**TASK:** All of the data is to be restated word for word.

───── DATA SHOWN

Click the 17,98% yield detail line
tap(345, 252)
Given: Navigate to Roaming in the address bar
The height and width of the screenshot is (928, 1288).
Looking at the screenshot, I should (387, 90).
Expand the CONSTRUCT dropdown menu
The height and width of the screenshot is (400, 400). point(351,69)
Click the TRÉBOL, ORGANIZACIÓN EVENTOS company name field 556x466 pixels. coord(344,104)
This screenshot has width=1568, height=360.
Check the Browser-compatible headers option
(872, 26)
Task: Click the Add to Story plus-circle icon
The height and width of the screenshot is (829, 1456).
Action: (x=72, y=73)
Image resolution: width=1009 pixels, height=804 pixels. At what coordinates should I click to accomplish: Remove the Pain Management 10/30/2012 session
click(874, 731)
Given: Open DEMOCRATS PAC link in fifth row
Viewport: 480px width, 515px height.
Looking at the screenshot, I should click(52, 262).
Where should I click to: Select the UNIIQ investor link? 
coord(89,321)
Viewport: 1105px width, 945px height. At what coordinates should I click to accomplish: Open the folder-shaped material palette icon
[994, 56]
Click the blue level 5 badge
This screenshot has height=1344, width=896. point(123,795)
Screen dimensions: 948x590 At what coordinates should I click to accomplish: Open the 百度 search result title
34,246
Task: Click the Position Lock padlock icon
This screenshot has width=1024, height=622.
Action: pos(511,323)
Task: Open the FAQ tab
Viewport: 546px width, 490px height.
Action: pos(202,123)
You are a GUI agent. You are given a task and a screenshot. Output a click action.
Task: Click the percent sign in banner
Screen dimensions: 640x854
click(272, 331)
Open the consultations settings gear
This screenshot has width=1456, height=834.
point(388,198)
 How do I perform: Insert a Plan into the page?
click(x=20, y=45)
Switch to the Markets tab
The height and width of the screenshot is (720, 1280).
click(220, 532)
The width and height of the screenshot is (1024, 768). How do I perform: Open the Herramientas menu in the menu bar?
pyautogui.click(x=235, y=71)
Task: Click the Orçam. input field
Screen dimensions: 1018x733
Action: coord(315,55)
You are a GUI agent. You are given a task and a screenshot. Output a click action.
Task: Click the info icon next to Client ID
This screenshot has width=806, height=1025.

──────────

**EXERCISE RESULT:**
Click the 17,98% yield detail line
tap(345, 252)
Given: Navigate to Roaming in the address bar
The height and width of the screenshot is (928, 1288).
Looking at the screenshot, I should (387, 90).
Expand the CONSTRUCT dropdown menu
The height and width of the screenshot is (400, 400). point(351,69)
Click the TRÉBOL, ORGANIZACIÓN EVENTOS company name field 556x466 pixels. coord(344,104)
This screenshot has width=1568, height=360.
Check the Browser-compatible headers option
(872, 26)
Task: Click the Add to Story plus-circle icon
The height and width of the screenshot is (829, 1456).
Action: (x=72, y=73)
Image resolution: width=1009 pixels, height=804 pixels. At what coordinates should I click to accomplish: Remove the Pain Management 10/30/2012 session
click(874, 731)
Given: Open DEMOCRATS PAC link in fifth row
Viewport: 480px width, 515px height.
Looking at the screenshot, I should click(52, 262).
Where should I click to: Select the UNIIQ investor link? 
coord(89,321)
Viewport: 1105px width, 945px height. At what coordinates should I click to accomplish: Open the folder-shaped material palette icon
[994, 56]
Click the blue level 5 badge
This screenshot has height=1344, width=896. point(123,795)
Screen dimensions: 948x590 At what coordinates should I click to accomplish: Open the 百度 search result title
34,246
Task: Click the Position Lock padlock icon
This screenshot has width=1024, height=622.
Action: pos(511,323)
Task: Open the FAQ tab
Viewport: 546px width, 490px height.
Action: pos(202,123)
You are a GUI agent. You are given a task and a screenshot. Output a click action.
Task: Click the percent sign in banner
Screen dimensions: 640x854
click(272, 331)
Open the consultations settings gear
This screenshot has width=1456, height=834.
point(388,198)
 How do I perform: Insert a Plan into the page?
click(x=20, y=45)
Switch to the Markets tab
The height and width of the screenshot is (720, 1280).
click(220, 532)
The width and height of the screenshot is (1024, 768). How do I perform: Open the Herramientas menu in the menu bar?
pyautogui.click(x=235, y=71)
Task: Click the Orçam. input field
Screen dimensions: 1018x733
Action: coord(315,55)
You are a GUI agent. You are given a task and a screenshot. Output a click action.
Task: Click the info icon next to Client ID
This screenshot has width=806, height=1025.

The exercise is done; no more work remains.